In previous posts I’ve discussed the need to “move up the stack” with reference to the way we manage data. To recap, what we mean here is focusing less on the bits and bytes of how data is stored and moving more to the curation of content. In this post, I’ll explore more how we could actually achieve more if we had a greater amount of end-to-end intelligence in our storage stack.
Blame the LUN
In many respects we can look at today’s hardware platforms and recognise that the industry has come a long way in making storage hardware reliable. At the lowest commodity layer, hard drives have increased in reliability, with MTBF values of between 1.2 and 2 million hours, depending on the product family you choose (note that device choice is important if you are using drives in bulk, as this Backblaze blog post shows). The myth of short-lived flash drives is also being debunked again and again, when choosing the right product, device longevity is good (manufacturers are offering products with 50+ DWPD – device writes per day).
So, with increasingly reliable hardware, the capacity under management per head in storage teams has been able to increase significantly from tens of terabytes to hundreds of terabytes and potentially petabytes per storage administrator, depending on factors such as the variance of the data and churn of the provisioning/decommissioning process.

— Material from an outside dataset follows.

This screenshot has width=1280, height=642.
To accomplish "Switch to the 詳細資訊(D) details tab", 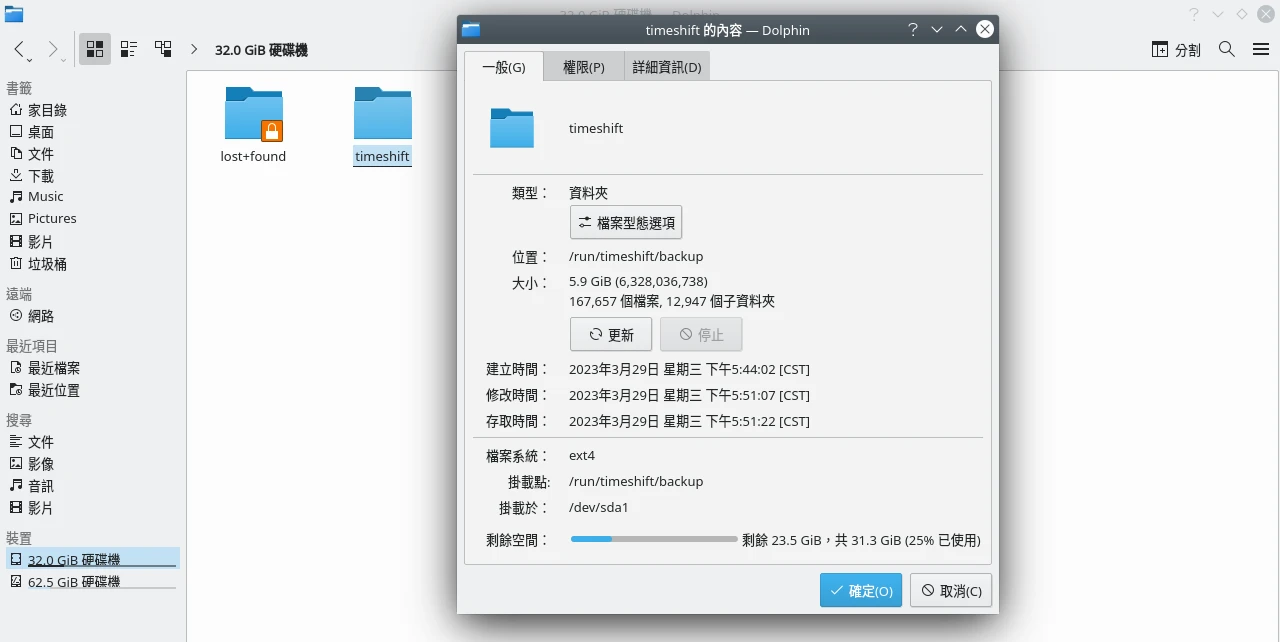I will (667, 67).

At a basic level the physical management of storage, although precarious to a degree, is relatively under control. Despite the doom and gloom stories of “exponential” growth, storage teams somehow manage to keep the lights on and data accessible, while lines of business somehow manage to justify budgets to acquire more hardware. However without decent tools (as intimated in Jason’s recent post) we are stuck relying on human skills to identify and retain valuable data. Using humans to manage data is however a non-scalable solution; we can’t exponentially scale teams to match data growth, especially as the value within the data is likely diminishing in inverse proportion to the growth itself. This means we still need some methodology of filtering content. The inability to do good automated data management is being exacerbated by continuing to store data on the fundamental building block of the LUN.
A LUN or volume is in essence a chunk of raw storage capacity. It may be protected (RAID) and optimised (thin provisioning, compression, dedupe) but it has no inherent intelligence at the data level. The LUN has served us well for 20-30 years but it’s time to move on.
Intelligent Objects
Without concept or understanding of the underlying data, storage arrays can’t provide data management features. At best, shared storage arrays can optimise the data flow (caching frequently accessed data) or optimise the data placement (moving frequently accessed data to faster tiers of storage). However, data stored on LUNs has no inherent metadata, preventing the array from making intelligent choices on managing the content.
Object stores go part way to solving the intelligence issue by allowing metadata to be assigned to every object stored. This does however require the creation of front-end applications to manage the creation of the metadata in the first place and unless useful metadata is created and stored with each object, then an object store can be as useless as an array storing data on LUNs.
There is some light at the end of the tunnel though. At the hypervisor layer, storage vendors have started to adopt technology such as vVOLs that allows virtual machines created with server virtualisation to be accessed as objects in their own right, rather than as part of a physical LUN. This enables policy-based attributes to be assigned to VMs for management of performance, availability and resilience. Of course the success of these technologies will be in the quality of the implementation and the ability of the hypervisor vendor(s) (in this case VMware) to extend their policy schema to useful features such as heterogeneous vendor replication/migration.
So taking this a step further, how could this concept of data aware platforms be applied to the application layer? To a certain degree it already is, with vendors natively supporting Hadoop’s HDFS, for example. Other platforms like email could easily be supported, allowing the storage platform to store and retrieve email objects natively. The same applies to data in NoSQL databases or even data in generic formats like JSON. The key success factor will be achieved by forcing applications to provide a useful amount of metadata at the time objects are created and stored in the platform.
How could this be achieved in practice? Today with VVOLs and storage for VMware virtualisation, an array advertises its capabilities through the VASA (VMware APIs for Storage Awareness) interface. This feature could be extended to allow applications to query array capabilities and assign policies directly to data objects as discussed above. The move to place more application intelligence in the array has already started, with some vendors looking at container technology to achieve this.
Fix Forward
We may be unlikely to be able to go back and fix the problems with existing data, as the volumes already created are simply just too big. However we could develop better approaches to storing data going forward and fix the problem for all of our new content. As we’re continually being told that 90% of data was created in the last two years, if we fix the problem today, then in two years’ time, 90% of our data will be managed effectively and that is a good enough success rate for me.